The conversation with CMS continues. I hope we can convince the powers that be to rethink the planned release in October. If not, many of you will soon be seeing stars as well. If there was ever a time for CMS to hear from you, that time is now. Join the conversation and let them know how you feel.
1. Werner RM, Asch DA. The unintended consequences of publicly reporting quality information. JAMA, 2005 293(10): 1239-44
Bill Peckham says
I think there is another problem with the data – at least based on my understanding from reading your very helpful posts – call it the geography problem.
For instance, I think the standardized hospitalization ratios reported in the Dialysis Facility Reports have expected outcomes in the context of their states. In the case of Dialysis Facility Compare the three buckets can accommodate a unit’s geography, whether the outcome was as expected or above/below expected, since the expectation takes in consideration the unit’s community level outcomes. If people in Mississippi generally are more likely to be hospitalized than people in South Dakota their respective SHRs takes that into account
How is this geographic variation accommodated under the Five Star program? Is the performance of units in Washington State and the District of Columbia reckoned against each other based on actual numbers, or are their hospitalization and mortality ratios adjusted so that every state has some 5 and some 1 star facilities? Are the fistula outcomes ranked directly against each other? or are they first filtered through a geographic lens?
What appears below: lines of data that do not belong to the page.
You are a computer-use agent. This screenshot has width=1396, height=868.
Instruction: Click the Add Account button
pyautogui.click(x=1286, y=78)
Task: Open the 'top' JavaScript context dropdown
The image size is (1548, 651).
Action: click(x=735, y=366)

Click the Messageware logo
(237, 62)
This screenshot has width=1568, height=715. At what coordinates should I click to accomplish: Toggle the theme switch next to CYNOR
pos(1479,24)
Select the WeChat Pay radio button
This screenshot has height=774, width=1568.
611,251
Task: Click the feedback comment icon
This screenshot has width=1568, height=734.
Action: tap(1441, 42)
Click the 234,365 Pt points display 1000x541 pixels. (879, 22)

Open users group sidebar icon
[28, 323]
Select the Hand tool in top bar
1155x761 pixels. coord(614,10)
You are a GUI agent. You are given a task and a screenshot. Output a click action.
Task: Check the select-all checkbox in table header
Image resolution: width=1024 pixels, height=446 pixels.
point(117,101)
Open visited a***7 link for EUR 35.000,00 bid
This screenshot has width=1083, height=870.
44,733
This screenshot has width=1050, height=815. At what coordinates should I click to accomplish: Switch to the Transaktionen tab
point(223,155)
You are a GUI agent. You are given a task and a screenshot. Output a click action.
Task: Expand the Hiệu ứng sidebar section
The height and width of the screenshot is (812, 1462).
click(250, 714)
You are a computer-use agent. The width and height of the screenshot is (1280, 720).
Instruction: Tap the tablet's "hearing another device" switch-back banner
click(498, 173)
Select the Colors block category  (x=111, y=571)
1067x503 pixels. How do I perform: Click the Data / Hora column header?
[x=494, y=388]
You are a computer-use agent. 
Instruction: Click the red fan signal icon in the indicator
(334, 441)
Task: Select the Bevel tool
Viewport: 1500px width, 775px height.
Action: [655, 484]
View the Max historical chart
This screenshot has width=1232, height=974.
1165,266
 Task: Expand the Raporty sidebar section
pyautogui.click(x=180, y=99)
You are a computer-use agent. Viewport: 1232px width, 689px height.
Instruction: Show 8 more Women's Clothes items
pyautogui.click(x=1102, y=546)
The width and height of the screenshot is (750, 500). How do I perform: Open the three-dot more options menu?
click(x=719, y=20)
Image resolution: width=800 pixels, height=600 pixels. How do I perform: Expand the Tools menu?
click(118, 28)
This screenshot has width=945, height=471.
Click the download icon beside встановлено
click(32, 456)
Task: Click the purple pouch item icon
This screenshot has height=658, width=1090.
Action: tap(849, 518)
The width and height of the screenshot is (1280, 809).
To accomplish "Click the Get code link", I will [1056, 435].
If the program ranked all 6,000 units across the country directly, a bell curve of actual fistula usage or any of the measures, I think you would see geographic clumping in the data; states would be seen as preforming better or worse than other states. I would go on to hypothesize that this clumping would correlate to Medicaid reimbursement, but I digress, I don’t think geographic clumping is an outcome the designers of this program will allow. Instead I think they must be incorporating geographic variations into the math. Thus I believe this means there will 18 Five Star programs (based on the number of renal networks) or 56 (based on the number of US political entities) or some number in between and I anticipate that there will be an equal number of ways that this ends badly.
Terry Ketchersid, MD, MBA, VP, Clinical Health Information Management says
You make an excellent point Bill and in fact we see significant geographic variation within the Fresenius data. As I recall we saw this with Fistula First. Of interest, the nuts and bolts of the program basically rank all 7 individual measures nationally. Then they are grouped into 3 domains; one contains the 3 standardized ratios, one contains the 2 access measures and one contains the 2 lab measures. The measures within each domain are averaged and then the 3 domains are averaged. If you receive dialysis in a state or ESRD network that for some unexplained reason does not do well on one or more measures (perhaps due to regional patient demographic differences) the clinics in that region will suffer when compared with the nation. There are likely to be a few states where the majority of clinics are 1 or 2 Star clinics…not the most appropriate message for patients. Thank you for your thoughtful comment.